Task goal: When the line with "You are a GUI" appears below, start repeating lines exactly, and keep going through the line with "The width and"; add nothing outside that span.

Extracted entries:

========================

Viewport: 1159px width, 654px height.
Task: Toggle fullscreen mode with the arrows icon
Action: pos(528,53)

========================

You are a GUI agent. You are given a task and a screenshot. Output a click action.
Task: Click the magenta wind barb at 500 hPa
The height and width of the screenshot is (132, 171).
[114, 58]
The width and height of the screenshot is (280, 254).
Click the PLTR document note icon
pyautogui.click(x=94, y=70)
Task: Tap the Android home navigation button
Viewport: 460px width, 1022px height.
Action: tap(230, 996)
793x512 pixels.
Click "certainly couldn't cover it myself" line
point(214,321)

========================

Solution below:
You are a GUI agent. You are given a task and a screenshot. Output a click action.
Task: Click the magenta wind barb at 500 hPa
The height and width of the screenshot is (132, 171).
[114, 58]
The width and height of the screenshot is (280, 254).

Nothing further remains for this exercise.